Optimizing Text Similarity Algorithm

Mon Aug 22 08:53:41 EDT 2011

Yaşar Arabacı wrote:

> I originally posted this question on stackoverflow, you can find it here:
> http://stackoverflow.com/q/7133350/886669
> 
> I just want people check what I am doing and express their opinion about
> the thing I am doing is acceptable, or are there some expects of it that
> could change.

You are using only word frequencies to calculate the similarity of the 
document pairs. You can calculate these frequencies before you enter the the 
expensive 

for documentA in ...:
    for documentB in ...:
        calculate_similarity(documentA, documentB)

loops and therefore bring that portion of your could from O(n*n) to O(n). 
Here's is a sample where I applied that technique blindly to your code. I 
also had to remove the django dependency, so I've changed it to operate on 
text files.

import sys
import math
import re

from collections import Counter
from itertools import combinations

def get_words(text):
    # FIXME
    regex = re.compile("\W+", flags=re.UNICODE)
    return re.split(regex, text)

def pairs(files):
    """Generate (title, wordlist) pairs.

    (filename is used as title)
    """
    for filename in files:
        with open(filename) as f:
            text = f.read()
        yield filename, get_words(text)

def process(pairs):
    triples = []
    total = Counter()
    for title, words in pairs:
        c = Counter(words)
        total.update(c.iterkeys())
        sigma = sum(math.log(freq, 1.6) for freq in c.itervalues())
        triples.append((title, c, sigma))

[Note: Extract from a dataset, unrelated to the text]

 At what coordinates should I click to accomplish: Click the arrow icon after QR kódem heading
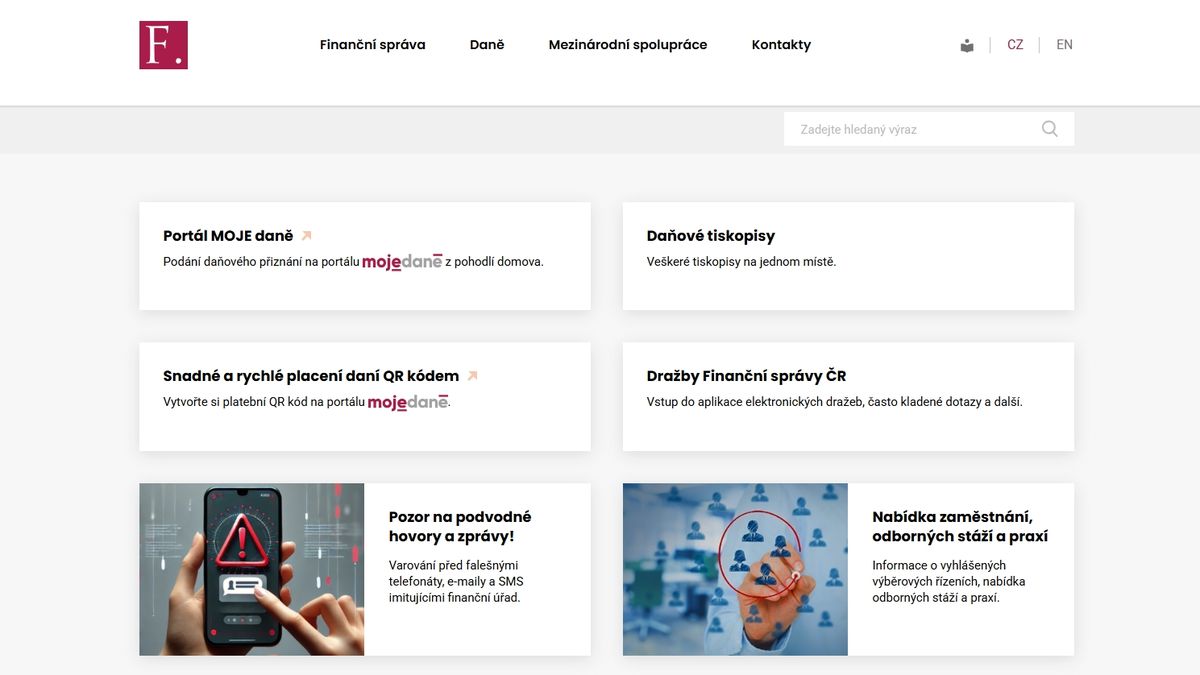point(473,376)
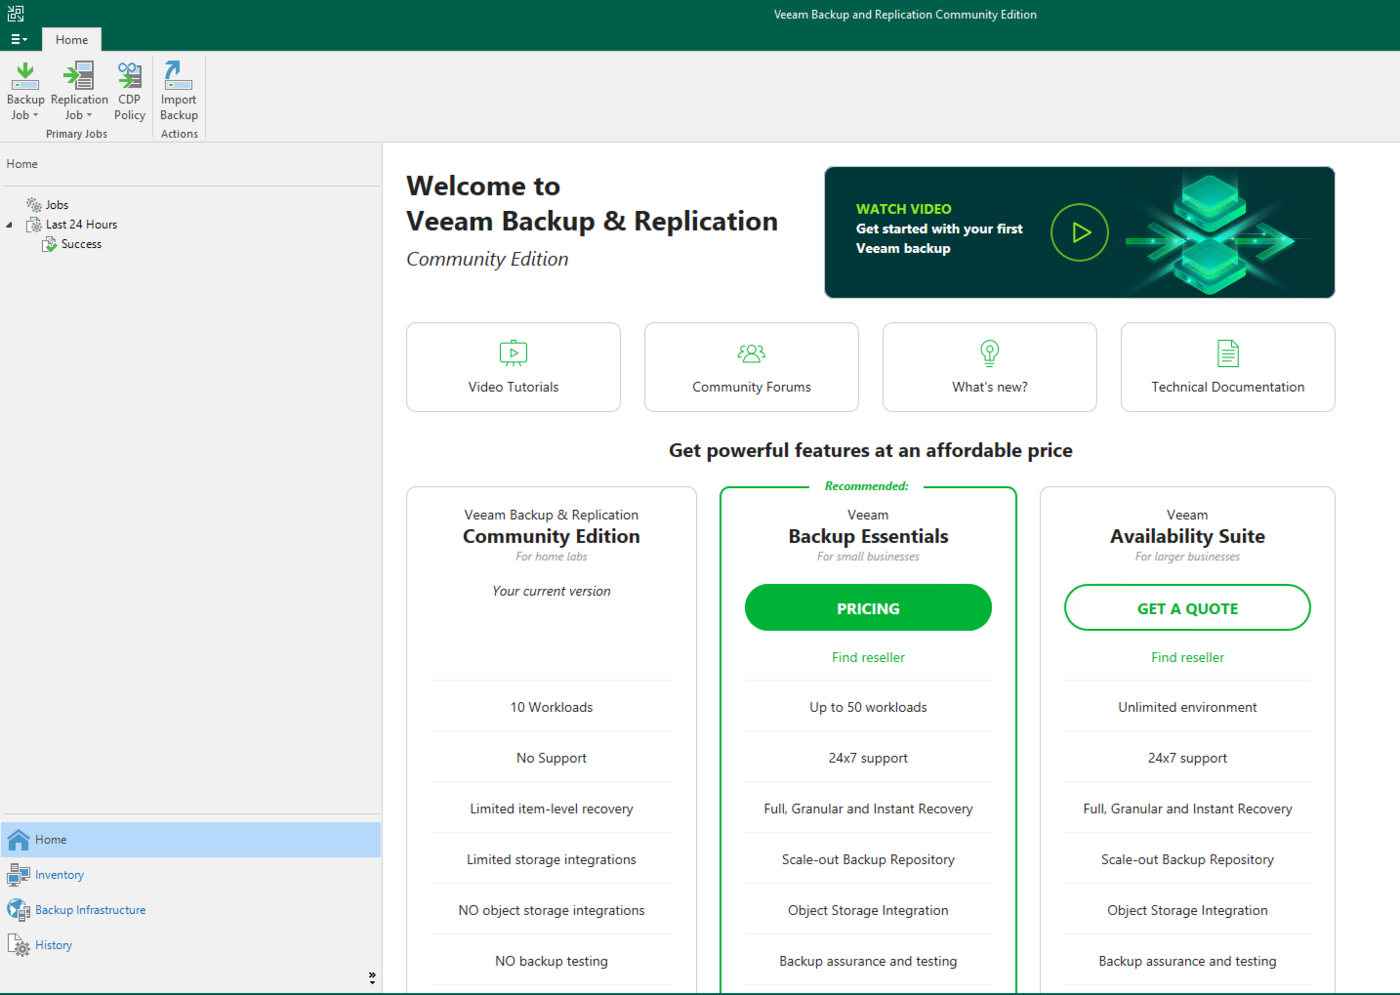
Task: Open the main application menu dropdown
Action: (x=18, y=40)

    for (title1, freq1, sum1), (title2, freq2, sum2) in combinations(
        triples, 2):
        upper_part = 0

        for word in freq1 & freq2:
            adjusted1 = math.log(freq1[word], 1.6)
            adjusted2 = math.log(freq2[word], 1.6)
            upper_part += (
                adjusted1 * adjusted2 * math.log(len(triples)/total[word]))

        lower_part = math.sqrt(sum1 * sum2)

        title1, title2 = sorted([title1, title2])
        yield title1, title2, upper_part/lower_part

def main():
    files = sys.argv[1:]

    results = process(pairs(files))
    results = sorted(results, key=lambda x: x[:2])
    results.sort(key=lambda x: x[2], reverse=True)
    print "\n".join("%s and %s => %f" % xcv for xcv in results)

if __name__ == "__main__":
    main()